>>>>>

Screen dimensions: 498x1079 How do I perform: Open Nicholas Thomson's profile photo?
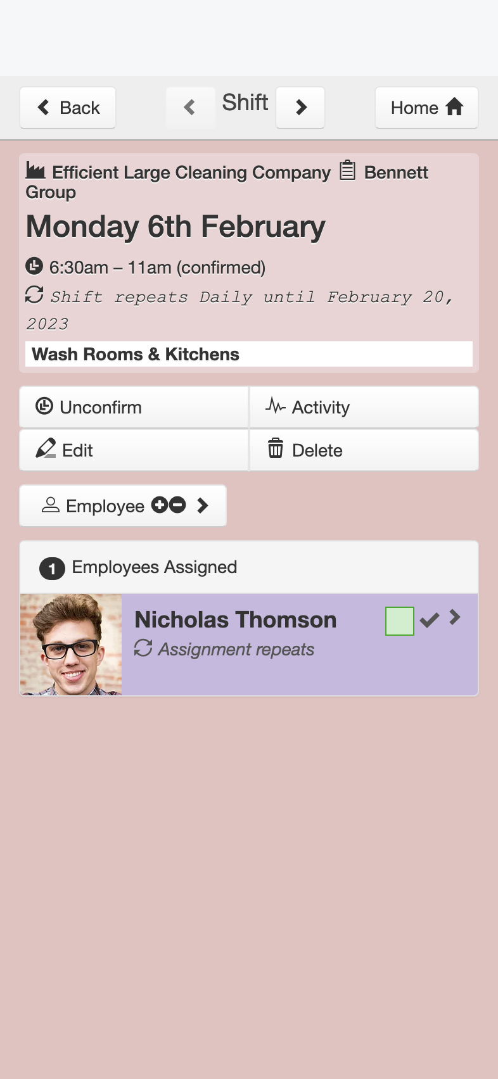(71, 645)
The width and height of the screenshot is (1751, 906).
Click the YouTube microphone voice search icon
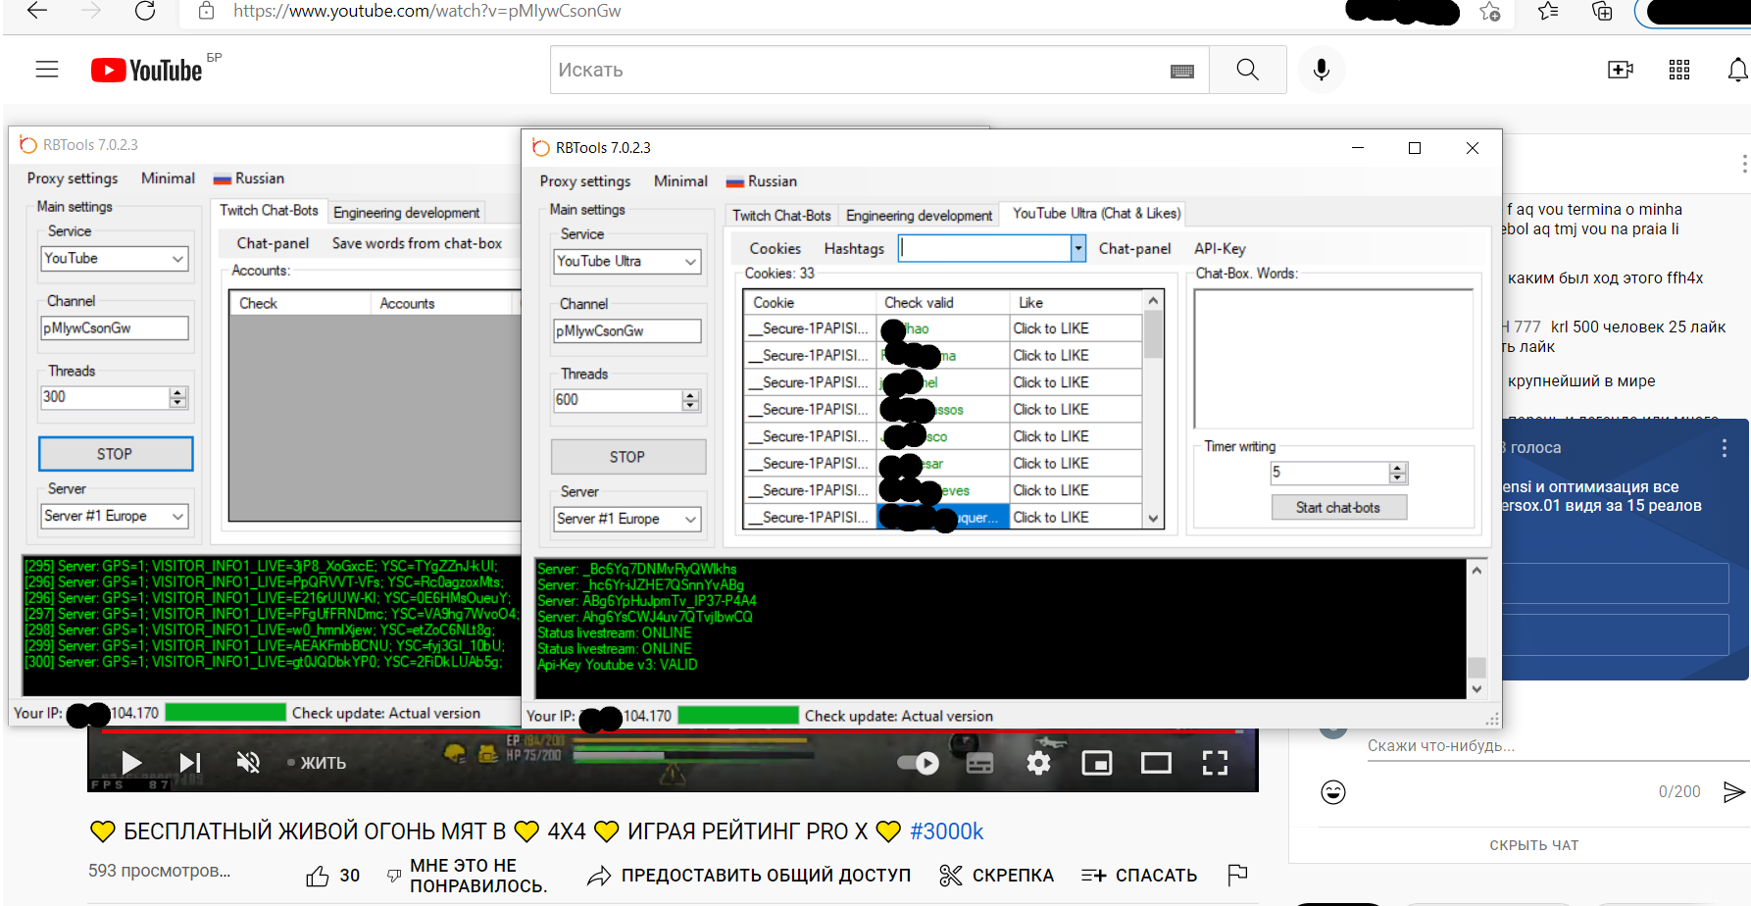(1321, 70)
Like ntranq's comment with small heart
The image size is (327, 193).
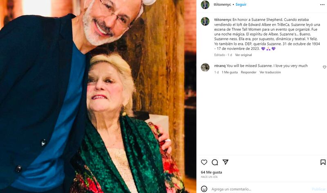point(325,67)
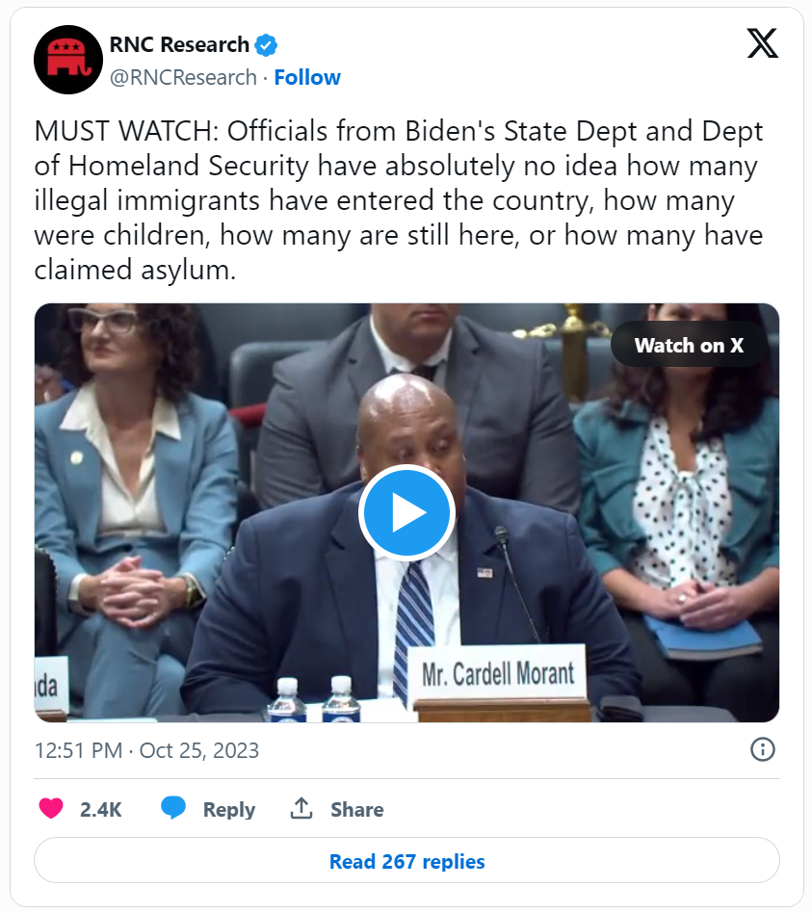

<<<<<

▸ **Action item**
Write out all the entries again, word for word, and print no images.

▸ **Written solution**
Screen dimensions: 498x1079 How do I perform: Open Nicholas Thomson's profile photo?
(71, 645)
The width and height of the screenshot is (1751, 906).
Click the YouTube microphone voice search icon
(1321, 70)
Like ntranq's comment with small heart
The image size is (327, 193).
point(325,67)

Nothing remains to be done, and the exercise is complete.